Childhood schedule: MMR at 12 months of age, then MMRV at 18 months of age completes the course. (MMRV vaccine is licensed for administration in children aged 14 years and under). Under special circumstances, such as travel to regions experiencing measles outbreaks or following exposure to the measles virus, the MMR vaccine is recommended for infants from 6 months of age. We advise that this information should be discussed with a medical practitioner.
For Adults with no immunity - 2 doses of MMR vaccine at least 4 weeks apart. Adults born since 1966 may have only received one dose of MMR vaccine - 1 further dose is needed.
MMR vaccine contraindications: Should not be administered to individuals who have previously experienced a serious reaction to this vaccine, who are known to be hypersensitive to any of the vaccine components or who are unable to receive a live vaccine.
Level of protection
Over 95 per cent effective after 2 doses of MMR-containing vaccine.
Possible MMR Vaccine Side Effects
Generally, the measles, mumps, rubella vaccination side effects are mild but may include: redness, pain or swelling at the injection site, fever, feeling unwell, rash (non-infectious), swelling of salivary glands, stiff neck, joint pains.
As with all vaccines, there is a small risk of allergic reactions.
Measles Vaccination rates around the world
Measles is a highly contagious and serious viral disease that is almost totally preventable by vaccination. Routine vaccinations and mass immunisation campaigns have averted an estimated 31·7 million deaths globally in the past 20 years. Unfortunately, according to an article in the Lancet quoting a WHO and US Centers for Disease Control and Prevention progress report on the global elimination of measles, vaccination rates not only paused but reversed in 2020.
The estimated first doses of a measles vaccine went from 86% in 2019 to 84% in 2020, and there was a decline in second doses in 2019, which means 22 million children did not receive their first dose of a measles-containing vaccine in 2020.
The 10 areas with the largest populations of unvaccinated children were medium or low income countries with reduced access to health care, such as Afghanistan, India, Pakistan, Indonesia, Nigeria, Ethiopia, the Democratic Republic of the Congo, the Philippines, Angola, and Brazil.
The live attenuated measles vaccine is contraindicated in pregnant women largely due to a hypothetical risk of adverse events.

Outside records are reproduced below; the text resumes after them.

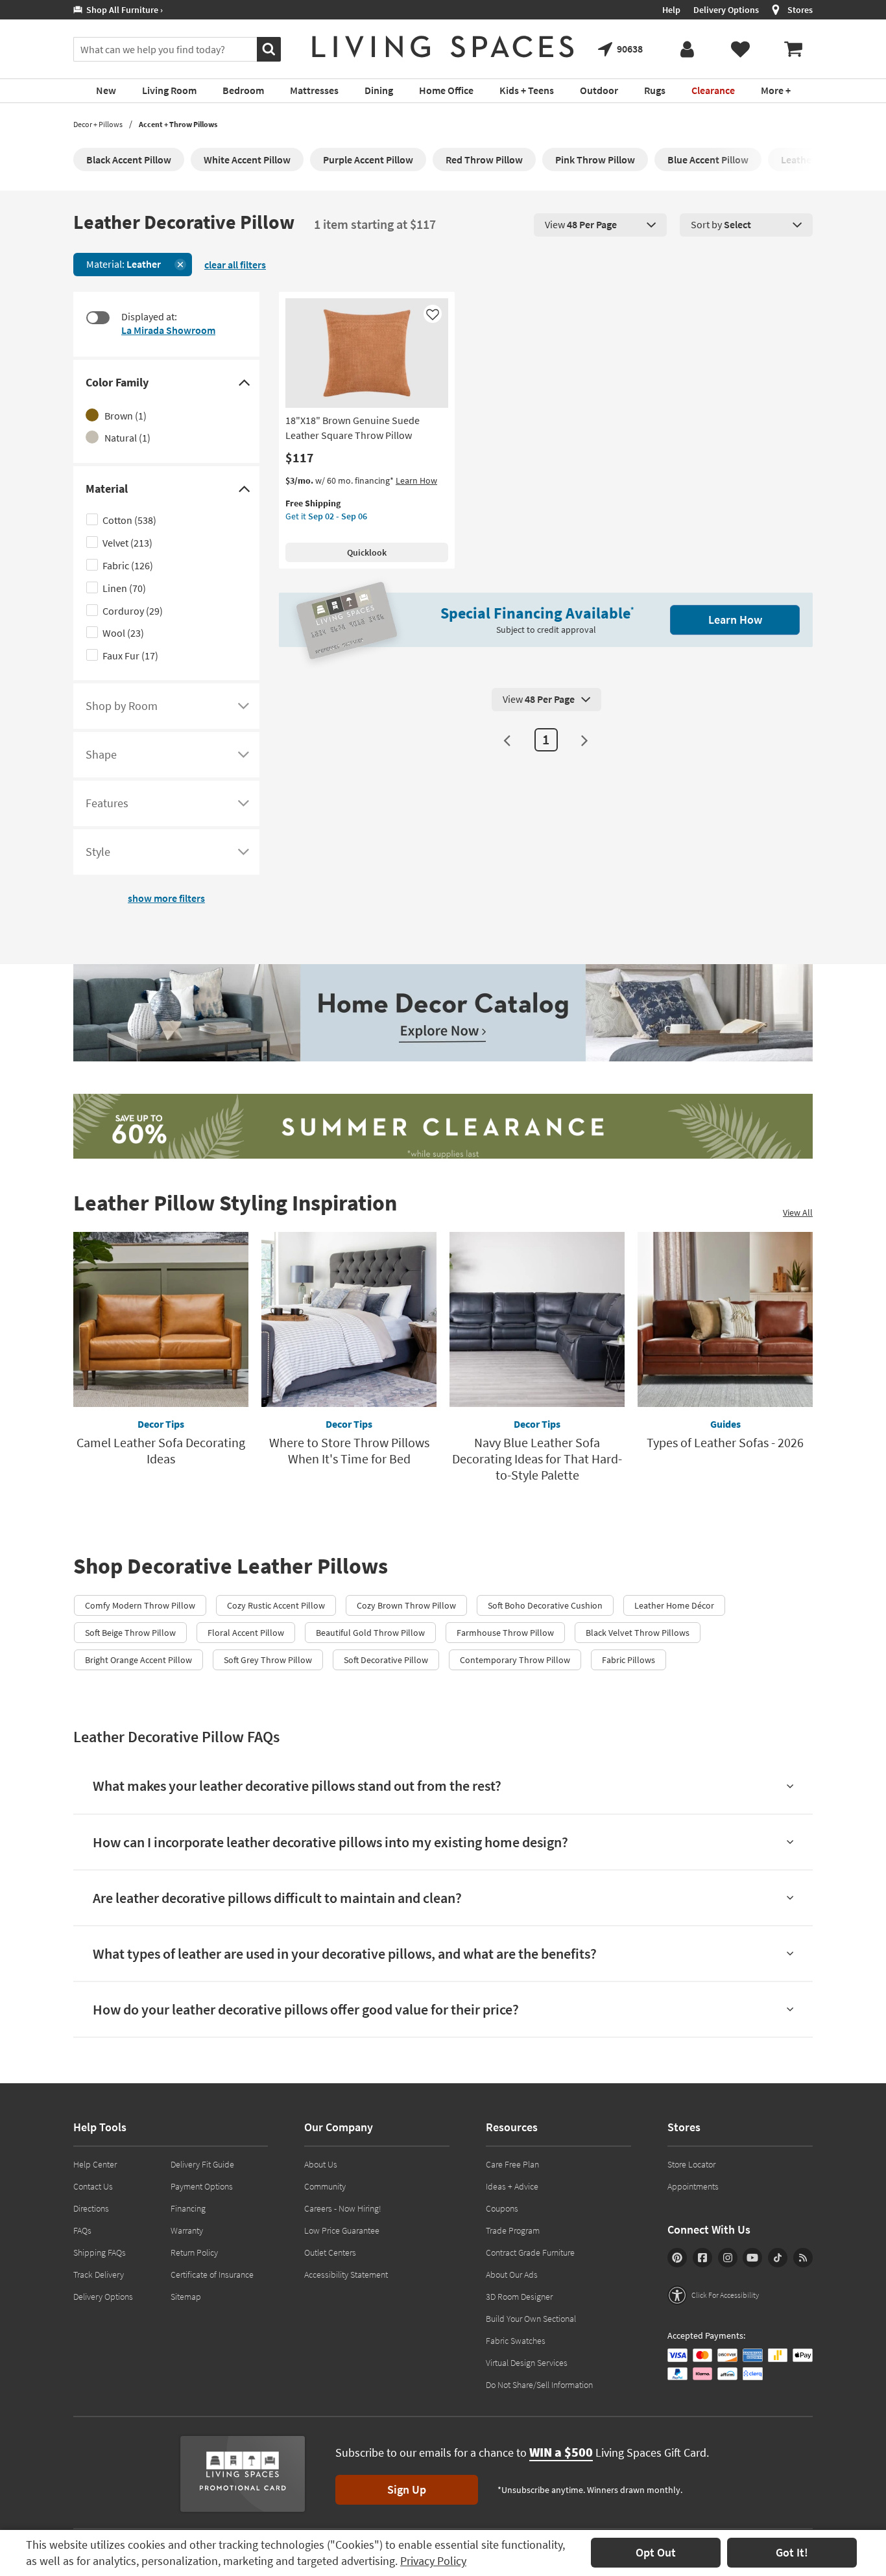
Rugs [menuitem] (654, 90)
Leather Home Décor (674, 1605)
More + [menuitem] (776, 90)
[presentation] (600, 225)
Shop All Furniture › (122, 10)
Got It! (792, 2552)
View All (798, 1212)
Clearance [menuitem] (713, 90)
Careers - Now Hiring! (342, 2208)
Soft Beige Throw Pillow (130, 1632)
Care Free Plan (512, 2164)
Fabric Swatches (515, 2340)
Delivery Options (726, 10)
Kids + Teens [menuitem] (526, 90)
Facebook (702, 2257)
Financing (188, 2208)
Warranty (187, 2230)
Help (671, 10)
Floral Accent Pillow (246, 1632)
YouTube (752, 2257)
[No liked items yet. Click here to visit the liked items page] (740, 49)
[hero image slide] (443, 1128)
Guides (725, 1423)
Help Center (95, 2164)
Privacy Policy (433, 2560)
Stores (800, 10)
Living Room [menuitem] (169, 90)
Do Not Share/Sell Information (539, 2385)
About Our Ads (512, 2274)
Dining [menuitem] (379, 90)
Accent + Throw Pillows (178, 124)
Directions (91, 2208)
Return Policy (194, 2252)
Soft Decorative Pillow (386, 1660)
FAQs (82, 2230)
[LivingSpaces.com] (443, 46)
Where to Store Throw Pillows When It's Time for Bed (349, 1450)
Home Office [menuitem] (446, 90)
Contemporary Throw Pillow (515, 1660)
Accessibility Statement (346, 2274)
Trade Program (513, 2230)
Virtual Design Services (527, 2363)
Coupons (502, 2208)
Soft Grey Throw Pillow (268, 1660)
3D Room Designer (519, 2296)
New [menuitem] (106, 90)
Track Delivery (98, 2274)
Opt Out (656, 2552)
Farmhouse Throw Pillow (505, 1632)
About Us (320, 2164)
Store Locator (691, 2164)
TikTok (777, 2257)
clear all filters (235, 264)
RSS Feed (803, 2257)
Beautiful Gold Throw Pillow (370, 1632)
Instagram (727, 2257)
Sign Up (406, 2489)
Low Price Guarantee (341, 2230)
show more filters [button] (166, 898)
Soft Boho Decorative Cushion (545, 1605)
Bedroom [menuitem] (243, 90)
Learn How (416, 480)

It is strongly advised that women planning pregnancy confer with their medical practitioner to insure all routine vaccinations are up to date, and to plan for those recommended during pregnancy (influenza, pertussis-containing vaccine).

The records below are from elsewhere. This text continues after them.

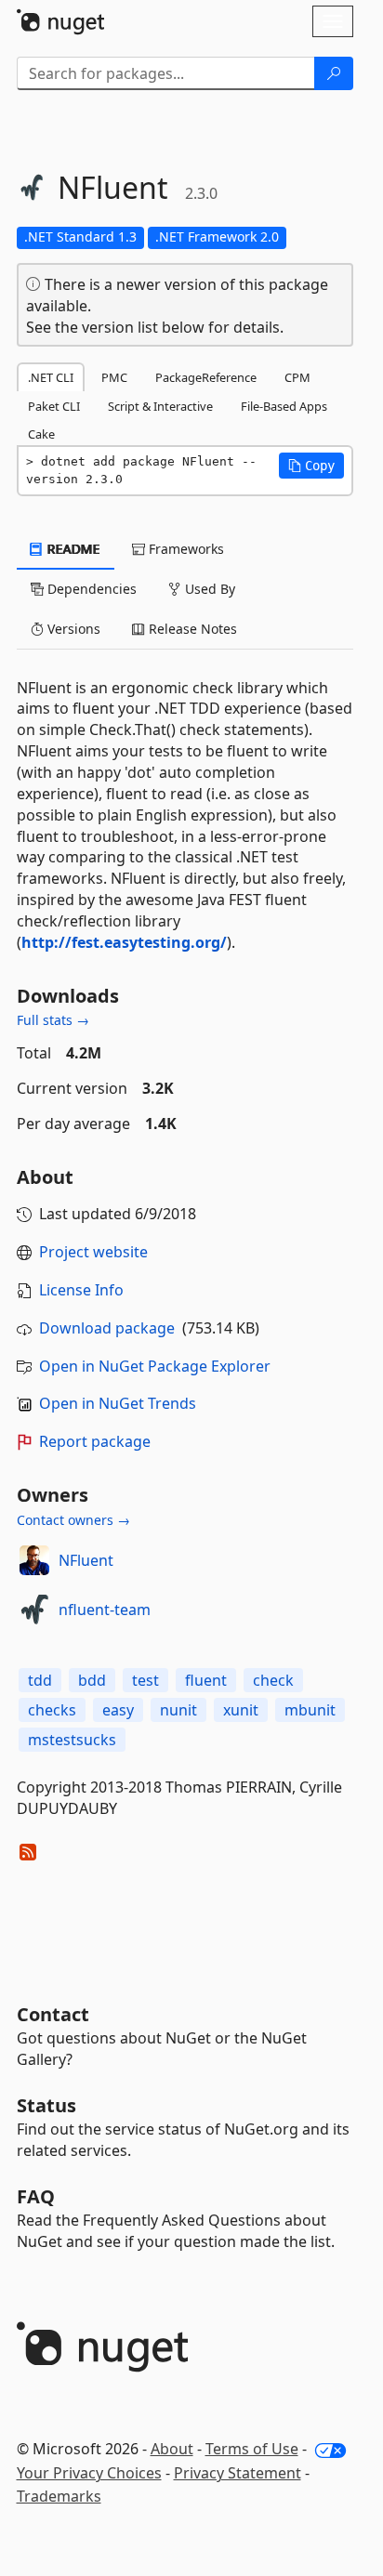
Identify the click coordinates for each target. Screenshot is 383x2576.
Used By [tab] (208, 589)
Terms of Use (251, 2448)
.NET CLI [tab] (50, 377)
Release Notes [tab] (191, 628)
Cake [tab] (41, 434)
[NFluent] (34, 1560)
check (273, 1680)
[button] (311, 466)
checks (52, 1710)
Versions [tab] (72, 628)
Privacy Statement (237, 2473)
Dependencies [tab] (90, 589)
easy (118, 1710)
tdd (40, 1680)
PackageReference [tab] (206, 377)
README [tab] (72, 549)
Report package (95, 1441)
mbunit (310, 1710)
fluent (206, 1680)
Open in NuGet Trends (117, 1403)
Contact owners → (73, 1520)
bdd (92, 1680)
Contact (53, 2014)
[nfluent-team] (34, 1609)
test (145, 1680)
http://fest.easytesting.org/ (124, 942)
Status (46, 2105)
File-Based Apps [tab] (284, 406)
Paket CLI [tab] (54, 406)
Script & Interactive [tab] (160, 406)
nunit (178, 1710)
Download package (107, 1328)
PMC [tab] (114, 377)
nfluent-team (105, 1609)
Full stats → (53, 1020)
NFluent (86, 1560)
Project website (93, 1252)
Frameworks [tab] (184, 549)
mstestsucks (72, 1739)
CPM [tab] (297, 377)
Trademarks (59, 2496)
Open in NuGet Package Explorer (155, 1366)
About (172, 2448)
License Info (81, 1290)
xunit (240, 1710)
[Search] (333, 73)
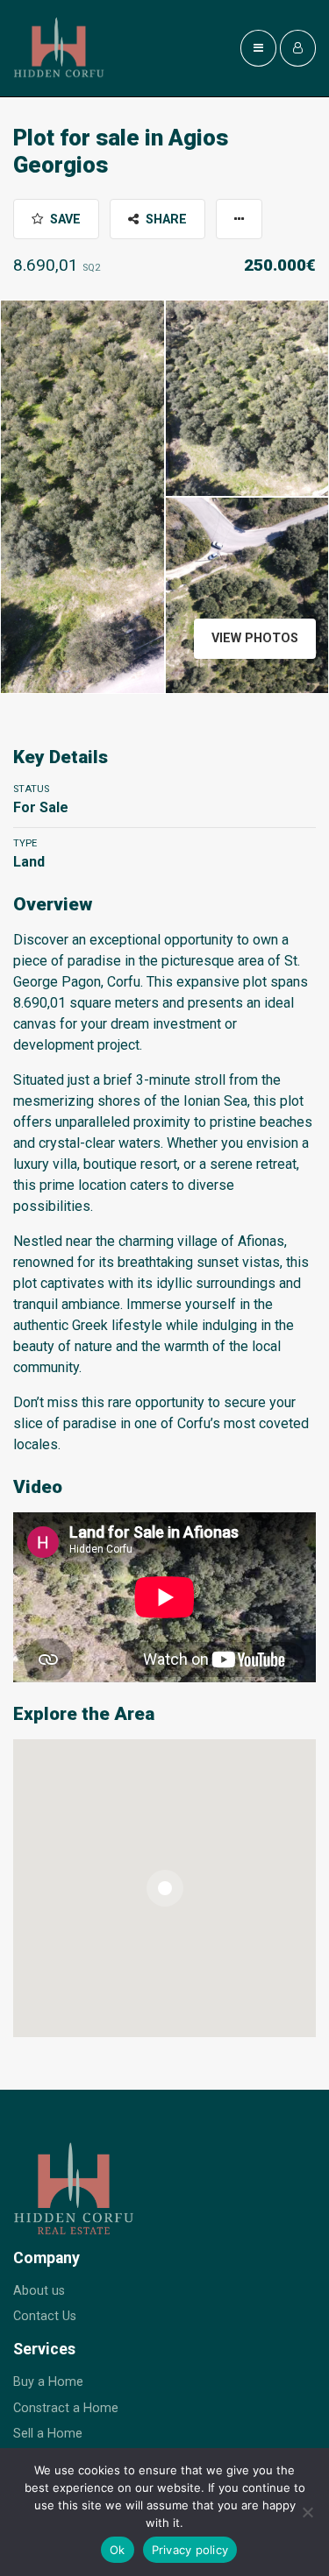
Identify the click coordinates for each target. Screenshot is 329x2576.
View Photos (254, 638)
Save (63, 219)
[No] (307, 2512)
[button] (239, 219)
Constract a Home (65, 2408)
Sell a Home (47, 2433)
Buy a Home (48, 2381)
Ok (117, 2550)
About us (39, 2290)
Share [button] (164, 219)
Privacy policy (190, 2550)
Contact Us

MMR vaccine contraindications: Women should wait at least a month after their measles mumps and rubella vaccination before becoming pregnant. Measles, mumps, rubella vaccine is contraindicated during pregnancy.
In Australia, the vaccines contain all three antigens: Measles, mumps and rubella (MMR). A separate formulation which also contains the varicella (chicken pox) vaccine is available.
You should be fully protected two to three weeks after your measles, mumps and rubella vaccination. Even after a few days, there are usually detectable antibodies. If you're travelling overseas, especially to an MMR hot spot, ensure you’re up-to-date with all your vaccinations, including measles, mumps and rubella. This means it’s best to schedule your MMR vaccinations at least a fortnight (but preferably 6-8 weeks) before you leave Australia.